Pour découvrir la plaquette « bilan de mi-mandat » du groupe Ensemble pour Lyon, cliquez ici.

écrit par Pierre BERAT \\ tags: , , , , , , , , ,

Sep 25

Restaurant_scolaire

Nous devons tous être mobilisés dans la bataille de l’emploi, car en cette période de sortie de crise, il faut faire redescendre le niveau du chômage. L’emploi est la priorité, et pourtant, plusieurs familles lyonnaises, dont les deux parents travaillent, doivent actuellement faire face à l’impossibilité d’accueillir leur enfant à la cantine de l’école, dans plusieurs groupes scolaires de la Ville, dont Meynis et Charial.

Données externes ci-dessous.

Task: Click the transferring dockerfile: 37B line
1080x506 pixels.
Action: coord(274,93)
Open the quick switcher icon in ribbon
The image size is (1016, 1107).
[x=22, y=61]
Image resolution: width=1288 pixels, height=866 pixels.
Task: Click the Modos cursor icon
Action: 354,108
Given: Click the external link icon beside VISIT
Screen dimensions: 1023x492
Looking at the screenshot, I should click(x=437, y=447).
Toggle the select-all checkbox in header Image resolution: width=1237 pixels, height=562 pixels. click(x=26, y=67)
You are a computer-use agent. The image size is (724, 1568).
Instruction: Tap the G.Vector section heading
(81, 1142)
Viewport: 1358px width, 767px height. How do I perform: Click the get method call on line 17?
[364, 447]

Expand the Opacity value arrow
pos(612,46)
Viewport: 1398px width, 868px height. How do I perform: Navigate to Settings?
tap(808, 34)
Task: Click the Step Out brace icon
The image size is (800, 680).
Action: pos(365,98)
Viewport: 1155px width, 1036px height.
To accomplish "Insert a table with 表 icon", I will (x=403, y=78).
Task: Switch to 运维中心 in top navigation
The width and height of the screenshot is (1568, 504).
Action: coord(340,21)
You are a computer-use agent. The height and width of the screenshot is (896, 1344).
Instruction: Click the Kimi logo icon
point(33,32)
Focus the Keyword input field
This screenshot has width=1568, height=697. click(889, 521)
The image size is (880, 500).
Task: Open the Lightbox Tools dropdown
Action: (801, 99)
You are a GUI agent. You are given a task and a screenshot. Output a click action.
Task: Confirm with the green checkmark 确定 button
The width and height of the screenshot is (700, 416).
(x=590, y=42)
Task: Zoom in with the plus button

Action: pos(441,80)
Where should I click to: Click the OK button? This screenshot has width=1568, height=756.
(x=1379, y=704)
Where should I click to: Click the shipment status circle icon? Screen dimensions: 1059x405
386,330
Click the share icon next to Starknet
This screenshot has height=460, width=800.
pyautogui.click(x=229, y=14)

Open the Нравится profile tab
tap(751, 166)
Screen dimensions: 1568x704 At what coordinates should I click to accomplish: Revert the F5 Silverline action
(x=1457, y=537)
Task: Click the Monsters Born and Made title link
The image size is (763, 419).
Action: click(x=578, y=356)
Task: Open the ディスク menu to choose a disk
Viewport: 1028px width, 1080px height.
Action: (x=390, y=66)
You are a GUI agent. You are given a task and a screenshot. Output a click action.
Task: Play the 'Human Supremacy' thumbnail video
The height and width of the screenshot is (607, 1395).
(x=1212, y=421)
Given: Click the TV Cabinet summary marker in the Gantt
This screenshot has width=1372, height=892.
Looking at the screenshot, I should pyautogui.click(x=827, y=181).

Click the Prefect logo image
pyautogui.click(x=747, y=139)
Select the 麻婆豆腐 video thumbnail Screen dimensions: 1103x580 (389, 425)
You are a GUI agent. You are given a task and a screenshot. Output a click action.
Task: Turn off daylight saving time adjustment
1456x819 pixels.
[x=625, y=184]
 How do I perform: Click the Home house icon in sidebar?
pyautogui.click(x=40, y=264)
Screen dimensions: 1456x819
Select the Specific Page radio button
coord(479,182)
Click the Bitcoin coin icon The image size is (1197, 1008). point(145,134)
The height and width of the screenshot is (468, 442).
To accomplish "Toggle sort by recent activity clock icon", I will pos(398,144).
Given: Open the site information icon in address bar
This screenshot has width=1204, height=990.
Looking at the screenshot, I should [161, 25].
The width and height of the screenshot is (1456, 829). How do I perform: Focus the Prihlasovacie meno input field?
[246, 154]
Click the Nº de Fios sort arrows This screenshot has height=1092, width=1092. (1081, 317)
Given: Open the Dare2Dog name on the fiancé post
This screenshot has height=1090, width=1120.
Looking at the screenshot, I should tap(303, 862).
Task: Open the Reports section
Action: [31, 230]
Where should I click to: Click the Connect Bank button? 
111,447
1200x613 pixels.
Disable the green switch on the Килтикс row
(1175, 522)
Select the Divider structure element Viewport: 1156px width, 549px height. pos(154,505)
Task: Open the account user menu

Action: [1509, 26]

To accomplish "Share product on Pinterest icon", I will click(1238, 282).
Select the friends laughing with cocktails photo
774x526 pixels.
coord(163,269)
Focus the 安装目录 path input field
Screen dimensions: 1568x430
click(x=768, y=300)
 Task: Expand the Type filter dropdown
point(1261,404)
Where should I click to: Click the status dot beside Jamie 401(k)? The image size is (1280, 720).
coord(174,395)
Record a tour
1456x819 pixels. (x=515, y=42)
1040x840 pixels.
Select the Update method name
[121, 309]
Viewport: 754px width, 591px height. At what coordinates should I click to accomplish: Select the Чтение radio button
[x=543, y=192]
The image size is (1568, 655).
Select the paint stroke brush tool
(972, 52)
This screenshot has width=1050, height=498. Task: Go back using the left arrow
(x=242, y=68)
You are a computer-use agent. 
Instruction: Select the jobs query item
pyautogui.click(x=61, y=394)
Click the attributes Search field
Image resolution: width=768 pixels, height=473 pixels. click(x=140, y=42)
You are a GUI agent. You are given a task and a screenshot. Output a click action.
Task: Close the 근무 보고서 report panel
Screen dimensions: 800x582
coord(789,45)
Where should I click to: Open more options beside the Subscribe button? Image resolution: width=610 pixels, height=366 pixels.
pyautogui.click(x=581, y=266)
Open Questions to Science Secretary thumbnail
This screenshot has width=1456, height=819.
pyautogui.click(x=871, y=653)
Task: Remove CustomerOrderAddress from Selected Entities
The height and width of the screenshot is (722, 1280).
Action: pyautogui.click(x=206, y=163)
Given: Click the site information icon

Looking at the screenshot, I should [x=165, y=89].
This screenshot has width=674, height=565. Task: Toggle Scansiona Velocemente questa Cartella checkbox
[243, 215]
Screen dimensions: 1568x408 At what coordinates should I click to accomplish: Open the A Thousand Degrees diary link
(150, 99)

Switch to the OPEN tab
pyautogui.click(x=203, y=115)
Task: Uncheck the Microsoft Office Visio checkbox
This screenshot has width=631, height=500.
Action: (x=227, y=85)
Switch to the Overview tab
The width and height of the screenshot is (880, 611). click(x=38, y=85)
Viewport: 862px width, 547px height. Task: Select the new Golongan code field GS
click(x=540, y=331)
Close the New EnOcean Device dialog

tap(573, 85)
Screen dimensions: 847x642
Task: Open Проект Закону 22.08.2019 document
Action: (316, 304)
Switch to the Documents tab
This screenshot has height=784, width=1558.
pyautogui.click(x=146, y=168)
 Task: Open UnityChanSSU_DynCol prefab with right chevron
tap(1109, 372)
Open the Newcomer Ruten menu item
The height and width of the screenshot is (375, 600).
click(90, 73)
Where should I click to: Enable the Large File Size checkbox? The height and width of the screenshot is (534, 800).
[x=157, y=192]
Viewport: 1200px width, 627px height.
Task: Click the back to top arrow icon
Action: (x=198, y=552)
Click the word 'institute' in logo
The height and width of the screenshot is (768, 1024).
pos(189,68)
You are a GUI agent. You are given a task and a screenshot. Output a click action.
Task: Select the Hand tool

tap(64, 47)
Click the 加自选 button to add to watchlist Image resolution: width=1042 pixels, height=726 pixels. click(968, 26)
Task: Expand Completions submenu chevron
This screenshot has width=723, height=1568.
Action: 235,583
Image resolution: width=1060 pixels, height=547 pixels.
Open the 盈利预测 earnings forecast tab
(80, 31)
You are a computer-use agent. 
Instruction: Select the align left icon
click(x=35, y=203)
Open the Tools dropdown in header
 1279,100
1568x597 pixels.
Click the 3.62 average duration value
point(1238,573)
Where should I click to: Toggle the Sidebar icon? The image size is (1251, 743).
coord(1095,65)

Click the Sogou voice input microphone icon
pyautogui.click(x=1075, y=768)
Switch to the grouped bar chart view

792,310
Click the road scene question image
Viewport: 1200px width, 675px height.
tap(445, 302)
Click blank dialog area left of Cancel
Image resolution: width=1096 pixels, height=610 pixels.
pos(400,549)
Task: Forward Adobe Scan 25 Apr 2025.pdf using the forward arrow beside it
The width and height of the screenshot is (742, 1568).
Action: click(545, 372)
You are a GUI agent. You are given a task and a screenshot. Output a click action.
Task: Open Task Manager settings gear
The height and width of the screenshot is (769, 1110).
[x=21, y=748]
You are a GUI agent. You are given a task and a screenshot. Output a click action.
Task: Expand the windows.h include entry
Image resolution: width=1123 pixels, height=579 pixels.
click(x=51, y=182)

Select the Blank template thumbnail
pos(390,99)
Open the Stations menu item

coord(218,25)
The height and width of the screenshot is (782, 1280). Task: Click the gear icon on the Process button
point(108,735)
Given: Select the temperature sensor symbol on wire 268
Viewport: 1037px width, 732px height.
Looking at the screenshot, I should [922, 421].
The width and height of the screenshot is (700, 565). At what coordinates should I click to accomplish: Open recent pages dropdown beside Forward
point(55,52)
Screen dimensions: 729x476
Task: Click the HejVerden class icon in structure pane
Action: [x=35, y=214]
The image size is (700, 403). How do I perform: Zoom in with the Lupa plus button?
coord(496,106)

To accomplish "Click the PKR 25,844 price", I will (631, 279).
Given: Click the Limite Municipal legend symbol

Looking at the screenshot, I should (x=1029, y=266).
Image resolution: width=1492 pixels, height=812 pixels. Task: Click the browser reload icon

Ils doivent donc venir récupérer leur enfant à 11H20 – ce qui comme chacun sait, est très facile quand on travaille -, ou bien trouver le moyen de confier leur enfant à quelqu’un.

Les raisons : des cantines trop petites pour la demande de restauration et des critères pour prioriser les demandes qui placent les familles dont les deux parents travaillent au 4e rang en termes de priorités ! C’est faire peu de cas des contraintes des parents actifs ; un constat que l’on peut faire aussi devant le manque d’empressement de la Ville de Lyon à mettre en place, et à faire connaître, un service minimum d’accueil des enfants les jours de grève de qualité (sujet que nous avons déjà traité).

Que faut-il penser de cette situation aberrante ?

D’abord ces critères de priorisation sont aberrants. Lors du vote du règlement de restauration scolaire, qui fixe ces nouveaux critères, les élus « Ensemble pour Lyon » se sont opposés.

Ensuite, la cause du problème, c’est un défaut de prospective, une mauvaise prévision des besoins. Soyons réalistes, cette prévision n’est pas si facile que cela, tant la Ville change rapidement dans certains secteurs, avec de nouvelles constructions, mais aussi les changements de structure de la population. La vérité d’une année ne sera pas forcément celle de quatre années plus tard. On peut cependant s’étonner qu’une cantine comme celle de Charial, qui vient d’être rénovée, soit trop petite la rentrée suivant son inauguration.

Face à cette situation, la première exigence, c’est d’accélérer la réalisation des équipements permettant d’augmenter la capacité. Mais dans l’attente, il faut trouver des solutions temporaires de remplacement, et ce très rapidement. Même si ce n’est pas une obligation juridique, la Ville doit rendre ce service qui est vraiment un service fondamental pour les habitants.

La Ville de Lyon semble aujourd’hui compter sur les solidarités de proximité entre les parents pour résoudre le problème. Cette solidarité est bien évidemment une bonne chose, mais elle ne peut être érigée en système de gestion. La Ville doit faire face.

Notre mobilisation ne faiblit pas pour que la Ville assure ses responsabilités : le groupe municipal « Ensemble pour Lyon » reviendra sur le sujet en Conseil municipal et Dominique Perben, en tant que député, a de nouveau saisi Gérard Collomb du problème des écoles du quartier Villette.